* _Work to do_
Extract every line of the material below that contains the string "screenshot". The match is case-sensitive.

(Source data)
***
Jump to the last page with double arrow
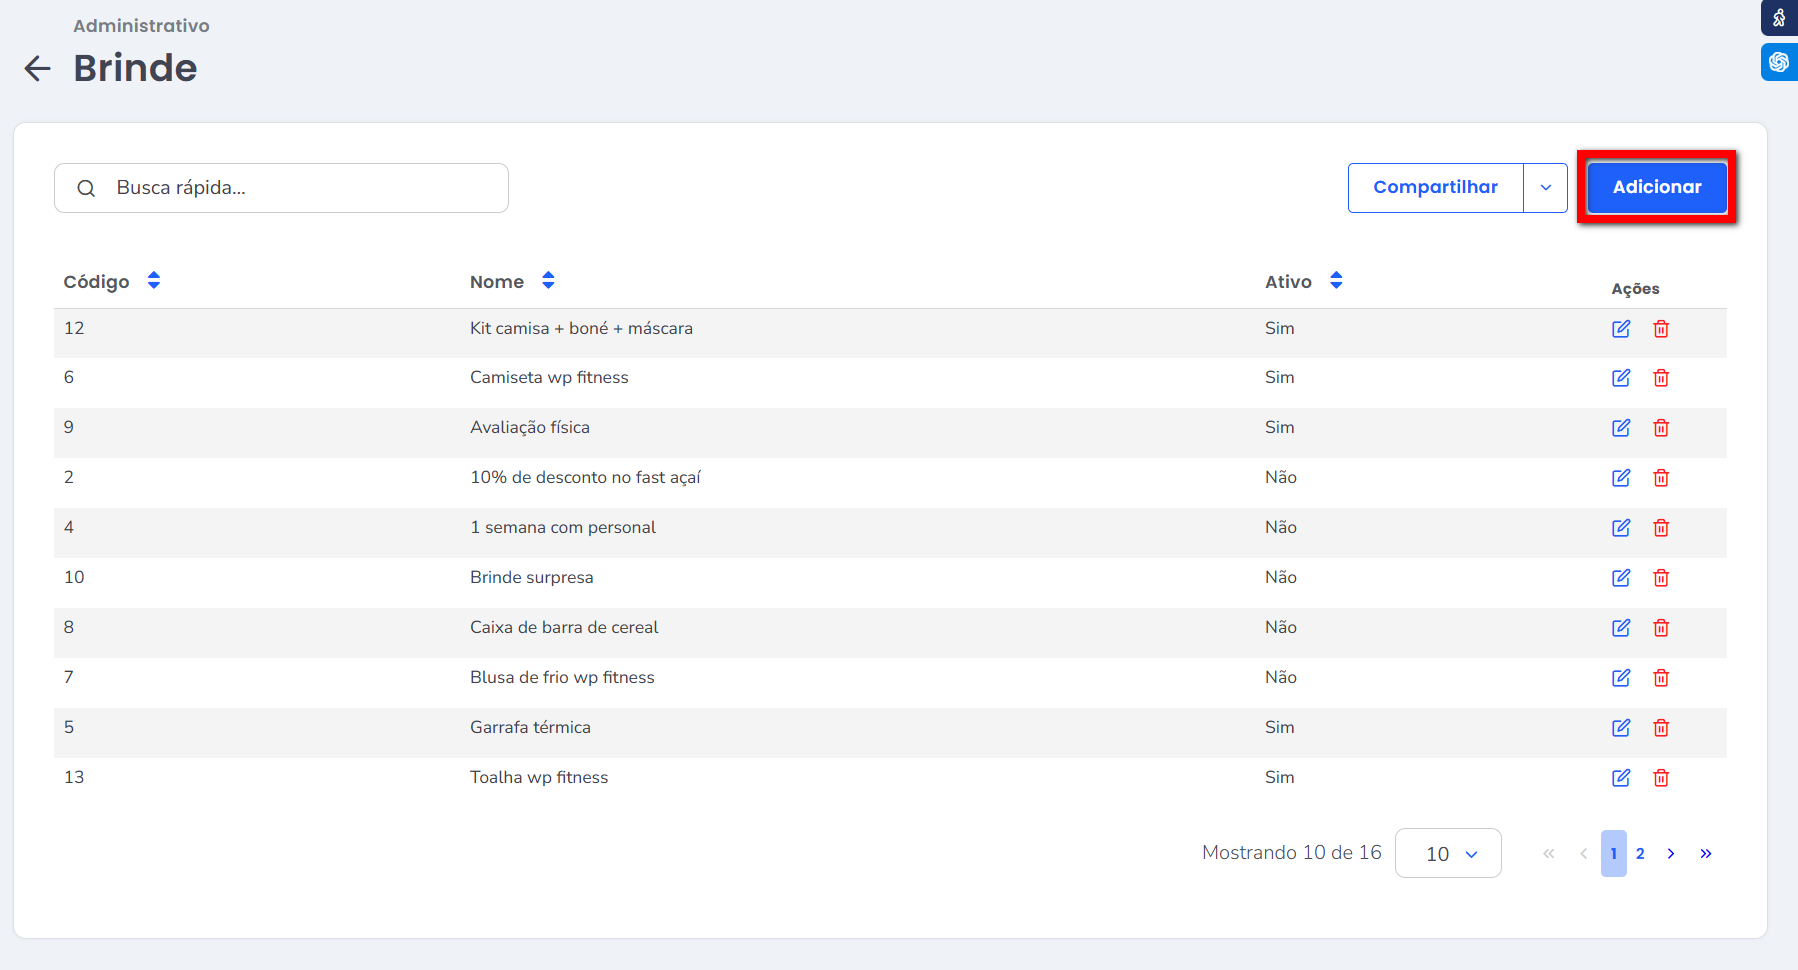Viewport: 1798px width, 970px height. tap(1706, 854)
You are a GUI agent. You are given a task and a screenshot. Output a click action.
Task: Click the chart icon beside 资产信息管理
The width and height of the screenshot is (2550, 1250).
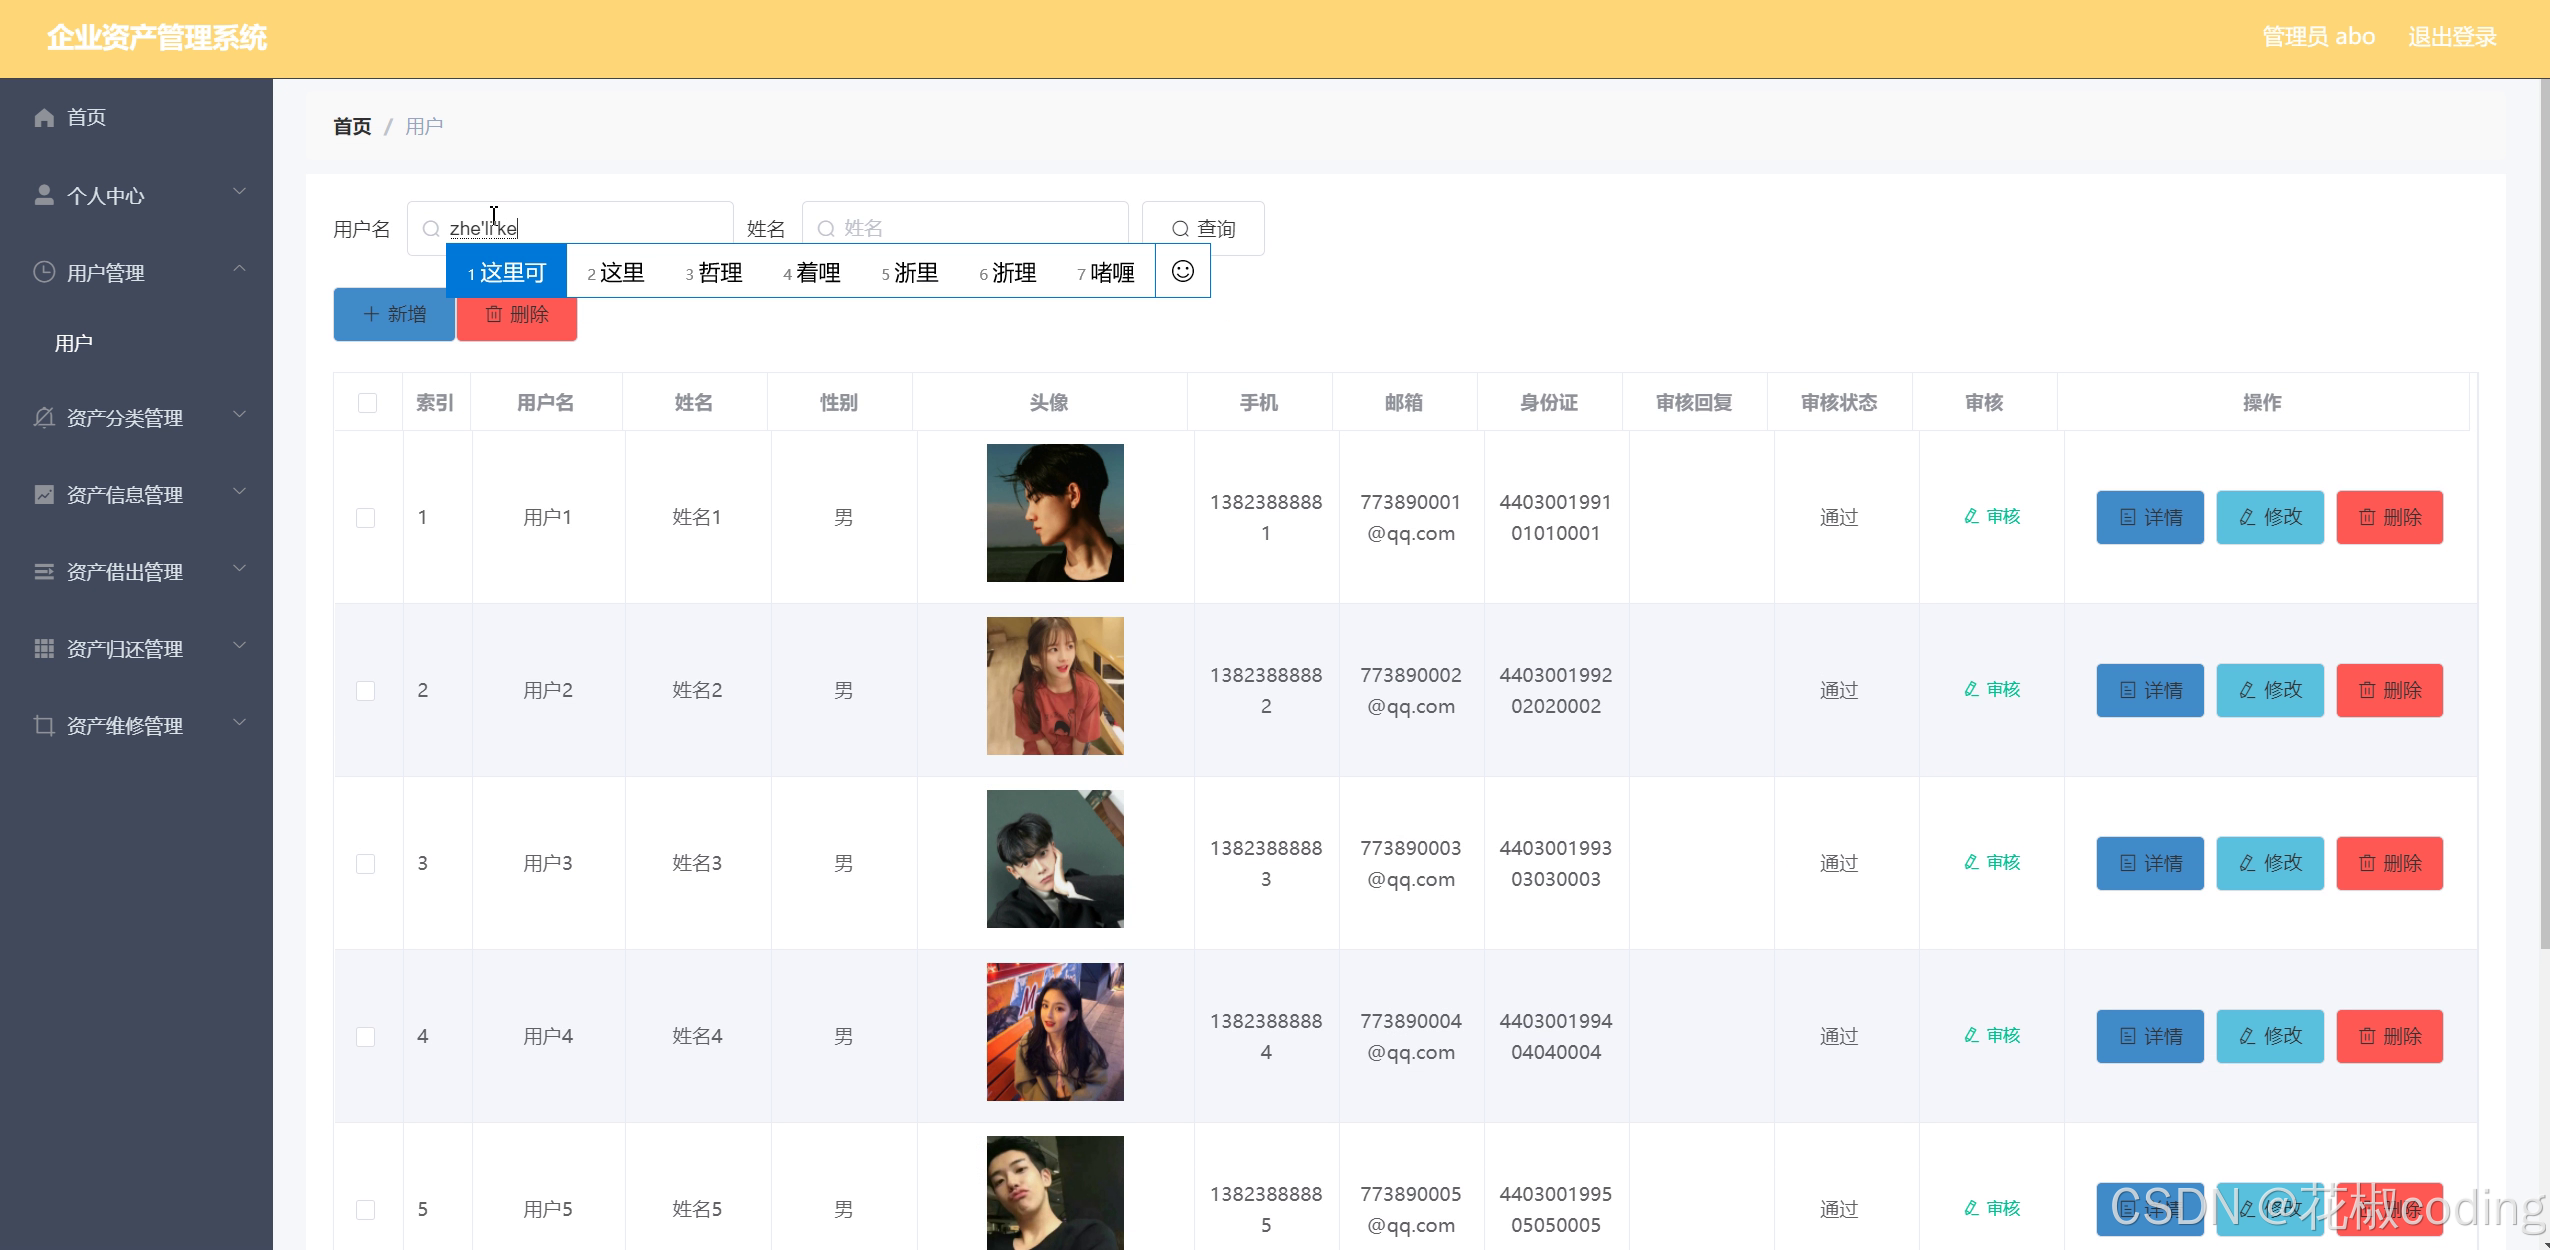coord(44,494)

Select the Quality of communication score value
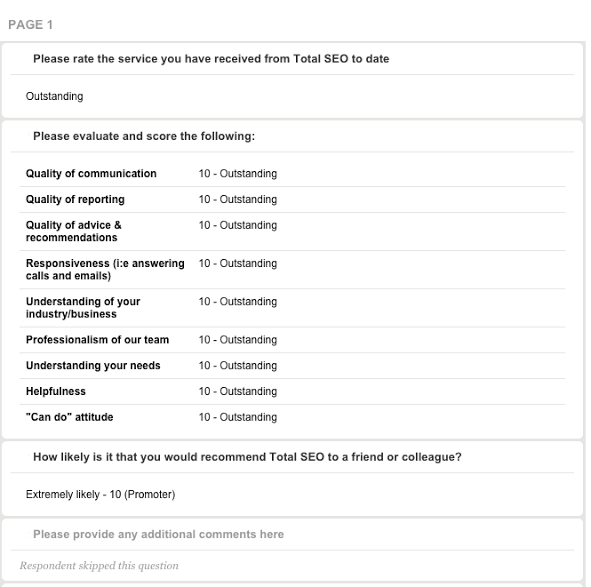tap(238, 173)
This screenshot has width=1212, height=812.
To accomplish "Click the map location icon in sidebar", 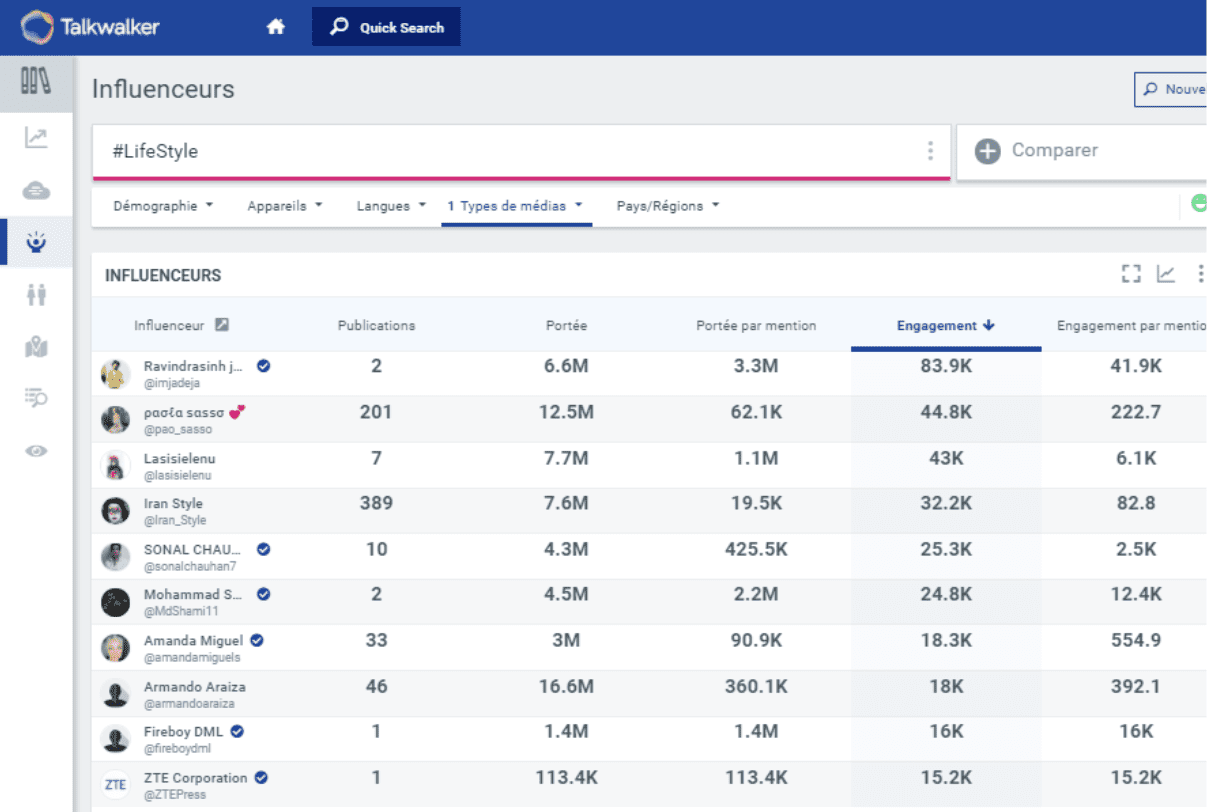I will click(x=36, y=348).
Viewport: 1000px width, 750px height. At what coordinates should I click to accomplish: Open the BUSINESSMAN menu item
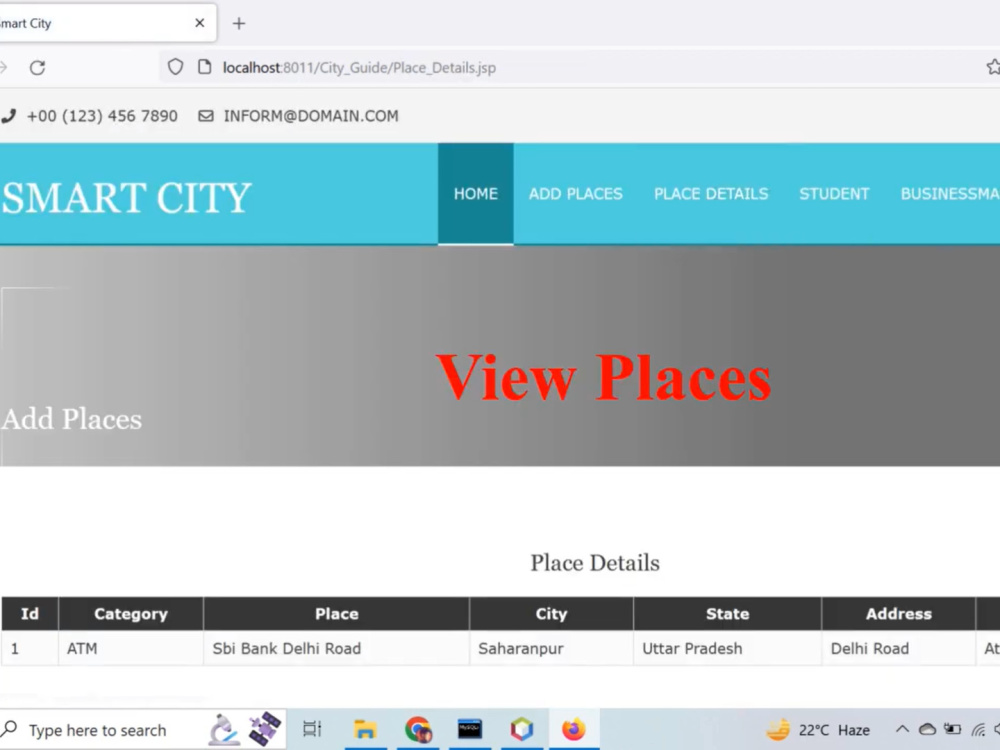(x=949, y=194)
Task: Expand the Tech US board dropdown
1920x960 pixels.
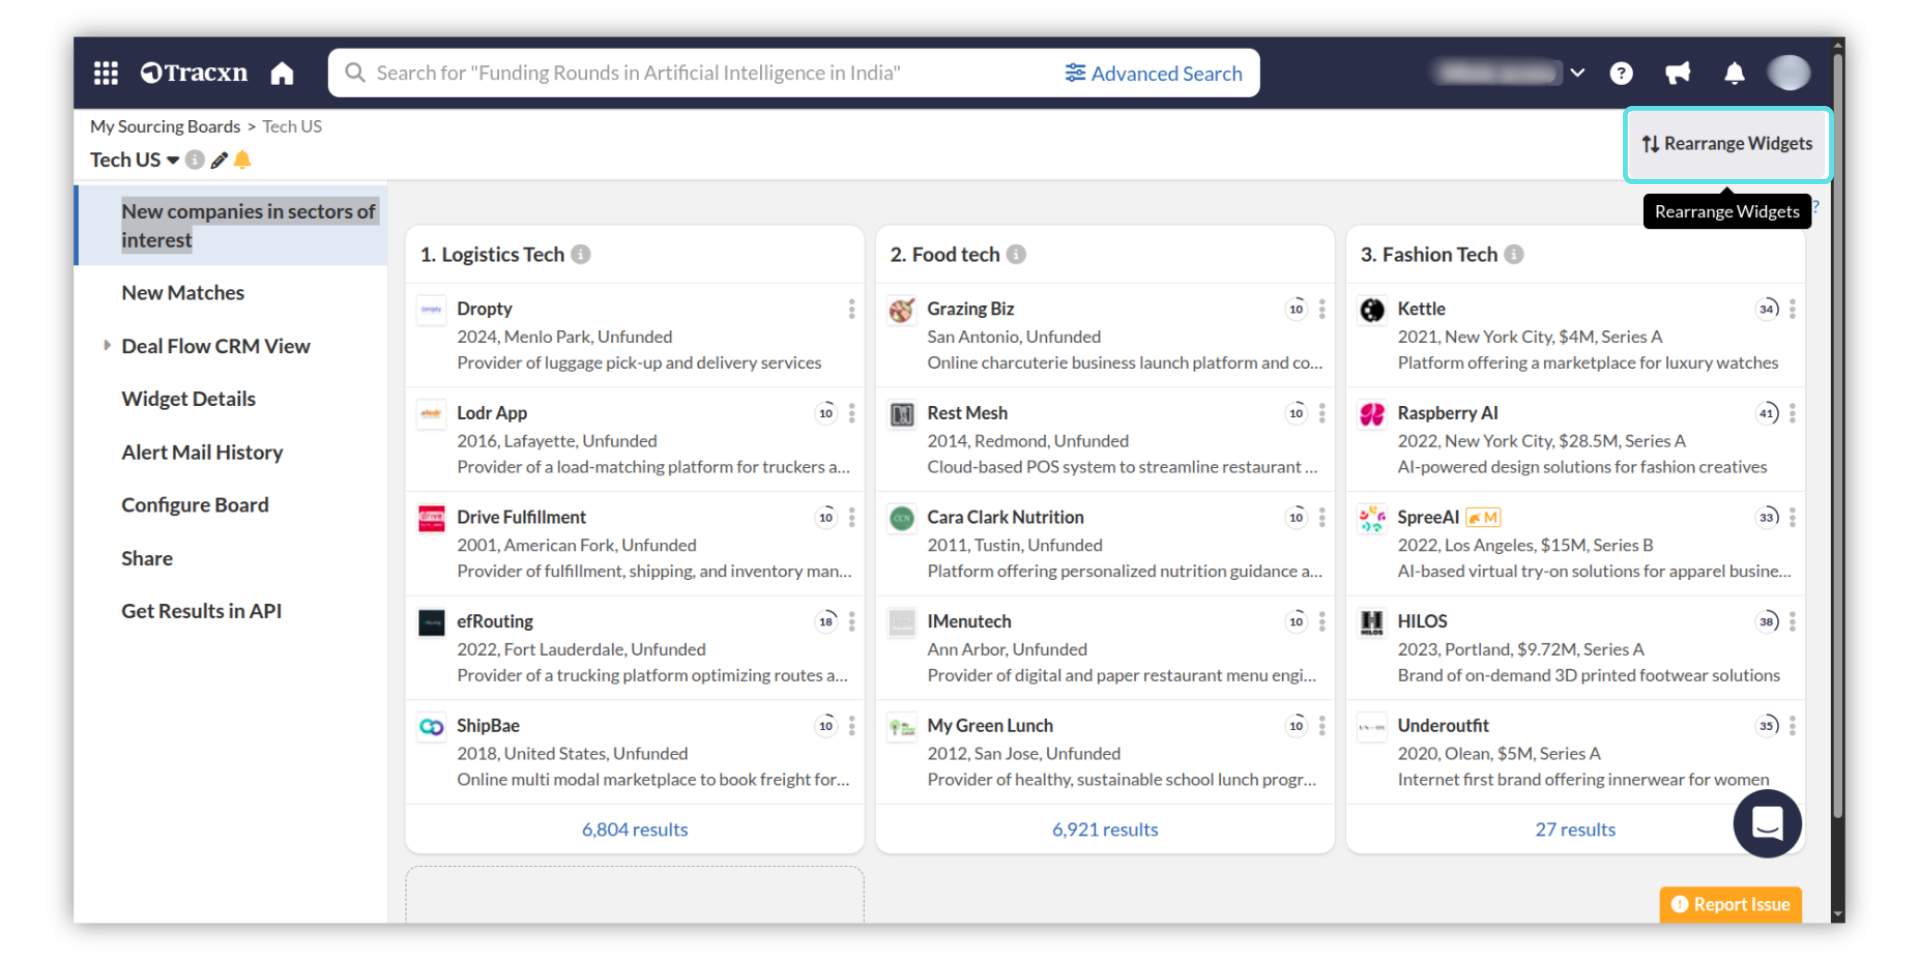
***
* _Result of the exercise_
You are a GUI agent. You are given a task and a screenshot. Output a click action.
The width and height of the screenshot is (2550, 1250).
This screenshot has width=1212, height=812.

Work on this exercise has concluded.